In diesem Zusammenhang betont der IGH auch, dass – und das hatte Deutschland in Person von Völkerrechtler Christian Tams auch bei der Verhandlung am 9. April 2024 dargelegt – Deutschland seit Beginn des Gaza-Krieges nur vier Lizenzen für die Ausfuhr von Kriegswaffen nach Israel erteilt habe. 98 Prozent der Exporte hätten sich auf sonstiges militärisches Equipment, etwa Helme und Schutzkleidung, bezogen. Außerdem sei der Wert der Rüstungsexporte seit Oktober 2023 erheblich gesunken – von circa 200 Millionen Euro auf etwa eine Millionen Euro im März 2024.
Auf der Grundlage dieser Fakten erachtete der IGH es nicht für notwendig, Sofortmaßnahmen gegen Deutschland zu erlassen. Dennoch betont er, er sei "tief besorgt" über die Situation in Gaza – und erinnert Deutschland an seine Verpflichtungen aus der Völkermordkonvention sowie dem Humanitären Völkerrecht.
Wie es weitergeht
Die deutschen Rechtsvertreter begrüßten die Entscheidung. "Wir freuen uns, dass unsere Argumente das Gericht überzeugen konnten", sagte Tania von Uslar-Gleichen, Leiterin der deutschen Delegation.

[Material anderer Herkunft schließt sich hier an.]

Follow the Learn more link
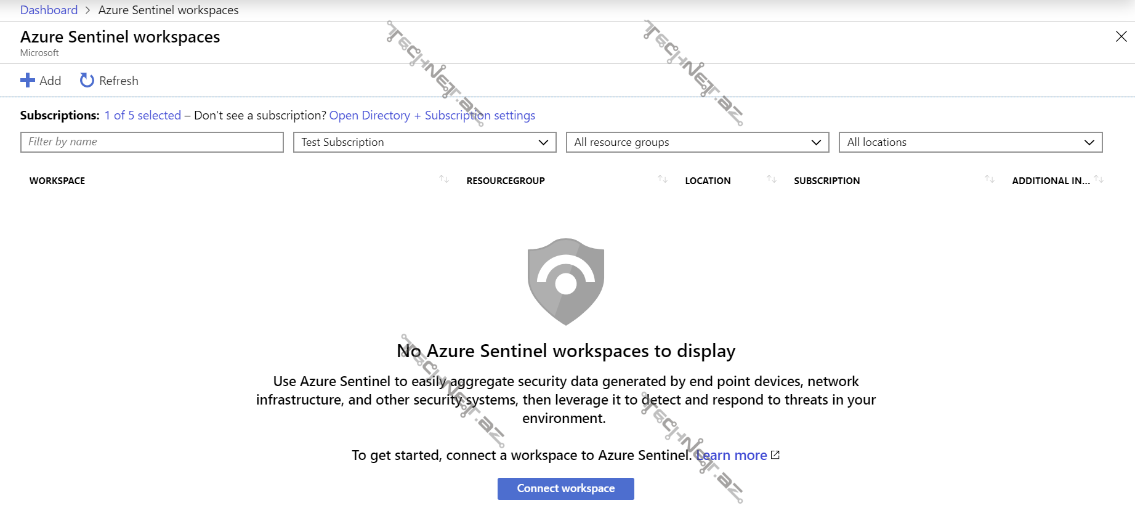This screenshot has height=524, width=1135. click(x=732, y=455)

Bis eine Entscheidung in der Hauptsache fällt, kann es aber noch dauern. Im Völkermord-Verfahren Südafrikas gegen Israel hat der IGH die Fristen zur Einreichung von Schriftsätzen bis in das Jahr 2025 terminiert. Das Verfahren gegen Deutschland wird sich also ebenfalls noch hinziehen.